The next few weeks were difficult for me. I watched Sam waste his time on things I easily could have done myself, and the book made almost no progress. It galled me to think that a measly pair of shoes could cause so much trouble. The baby was just beginning to show then, and I felt like a useless cow, a numbskull princess who sat around indoors all day while her lord and knight went trudging into battle. If only I could find a pair of shoes, I kept telling myself, then life could get moving again. I began asking around a bit, questioning people while waiting in line at the sink, even going down to the Peripatetic Hours in the lobby a few times to see if anyone there could give me a lead. Nothing came of it, but then one day I ran into Dujardin in the sixth floor hallway, and he immediately launched into a conversation with me, chattering away as though we were old familiars. I had steered clear of Dujardin ever since our first meeting in the Rabbi’s room, and this sudden friendliness on his part struck me as odd.

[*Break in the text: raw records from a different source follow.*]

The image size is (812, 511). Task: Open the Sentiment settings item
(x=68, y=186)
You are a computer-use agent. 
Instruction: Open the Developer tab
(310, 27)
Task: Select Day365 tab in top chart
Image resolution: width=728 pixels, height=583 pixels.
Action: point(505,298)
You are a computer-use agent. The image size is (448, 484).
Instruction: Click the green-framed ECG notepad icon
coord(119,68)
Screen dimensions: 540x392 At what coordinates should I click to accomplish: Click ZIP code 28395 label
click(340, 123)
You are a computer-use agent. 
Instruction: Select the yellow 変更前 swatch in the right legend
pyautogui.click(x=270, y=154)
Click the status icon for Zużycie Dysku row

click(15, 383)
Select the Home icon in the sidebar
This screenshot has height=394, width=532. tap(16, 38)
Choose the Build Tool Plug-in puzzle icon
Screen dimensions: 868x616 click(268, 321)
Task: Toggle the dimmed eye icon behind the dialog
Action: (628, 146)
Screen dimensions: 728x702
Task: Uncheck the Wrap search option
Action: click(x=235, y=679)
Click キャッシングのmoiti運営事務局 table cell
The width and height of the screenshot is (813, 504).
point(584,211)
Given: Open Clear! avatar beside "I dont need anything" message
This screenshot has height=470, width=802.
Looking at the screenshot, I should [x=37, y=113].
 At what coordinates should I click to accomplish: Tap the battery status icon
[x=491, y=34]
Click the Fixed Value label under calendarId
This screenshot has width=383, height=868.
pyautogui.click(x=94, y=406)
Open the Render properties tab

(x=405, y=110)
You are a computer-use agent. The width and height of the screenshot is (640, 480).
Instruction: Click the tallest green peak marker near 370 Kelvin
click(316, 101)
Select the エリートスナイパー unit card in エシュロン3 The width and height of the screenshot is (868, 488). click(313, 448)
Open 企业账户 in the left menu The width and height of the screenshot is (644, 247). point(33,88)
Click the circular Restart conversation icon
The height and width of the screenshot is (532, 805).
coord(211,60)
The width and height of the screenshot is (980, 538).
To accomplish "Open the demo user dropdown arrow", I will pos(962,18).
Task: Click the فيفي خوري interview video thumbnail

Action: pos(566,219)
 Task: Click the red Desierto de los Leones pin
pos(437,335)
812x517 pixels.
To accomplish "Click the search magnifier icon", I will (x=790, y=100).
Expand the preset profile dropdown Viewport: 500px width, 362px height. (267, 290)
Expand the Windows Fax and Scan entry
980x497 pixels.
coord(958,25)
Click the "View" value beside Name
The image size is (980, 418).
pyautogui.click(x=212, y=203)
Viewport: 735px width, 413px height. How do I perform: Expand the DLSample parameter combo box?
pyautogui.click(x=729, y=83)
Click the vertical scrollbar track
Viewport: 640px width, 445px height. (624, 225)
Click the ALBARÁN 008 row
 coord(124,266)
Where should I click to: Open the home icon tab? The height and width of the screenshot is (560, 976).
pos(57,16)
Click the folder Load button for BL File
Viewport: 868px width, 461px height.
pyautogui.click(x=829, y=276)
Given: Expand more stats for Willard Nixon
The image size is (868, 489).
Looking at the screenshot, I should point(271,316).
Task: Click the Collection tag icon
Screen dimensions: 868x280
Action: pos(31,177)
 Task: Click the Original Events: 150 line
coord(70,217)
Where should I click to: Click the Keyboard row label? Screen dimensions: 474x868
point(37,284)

Dujardin was a pedantic little weasel of a man, and for all these months he had avoided me just as carefully as I had avoided him. Now he was all smiles and sympathetic concern. “I’ve heard talk that you are in need of a pair of shoes,” he said. “If that is correct, I might be in a position to offer you some help.” I should have known something was wrong right away, but the mention of the word “shoes” threw me off. I was so desperate to get them, you understand, that it did not occur to me to question his motives.
“The thing of it is this,” he rattled on. “I have a cousin who’s connected with the, hmmm, how shall I put it, with the business of buying and selling. Usable objects, you know, consumer articles, things of that sort. Shoes sometimes cross his path—the ones I am wearing now, for example—and I don’t think it would be amiss to assume that he has others in stock at this moment. Since I happen to be going to his house tonight, it would be nothing, absolutely nothing, for me to make some inquiries on your behalf. I will need to know your size, of course—hmmm, not large I shouldn’t think—and how much you are willing to spend. But those are details, mere details. If we can set a time to meet tomorrow, I might have some information for you then. Everyone needs shoes, after all, and from the looks of what you have on your feet now, I can understand why you’ve been asking around. Rags and tatters. It just won’t do, not with the weather we have these days.”